§ Task brief:
Copy out each of the following rows word for word, changing nothing.
--- BEGIN Material provided ---
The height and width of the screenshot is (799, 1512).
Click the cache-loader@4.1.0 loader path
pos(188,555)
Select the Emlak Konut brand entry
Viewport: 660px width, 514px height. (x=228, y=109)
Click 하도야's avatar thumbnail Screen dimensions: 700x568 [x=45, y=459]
--- END Material provided ---
§ Final result:
The height and width of the screenshot is (799, 1512).
Click the cache-loader@4.1.0 loader path
pos(188,555)
Select the Emlak Konut brand entry
Viewport: 660px width, 514px height. (x=228, y=109)
Click 하도야's avatar thumbnail Screen dimensions: 700x568 [x=45, y=459]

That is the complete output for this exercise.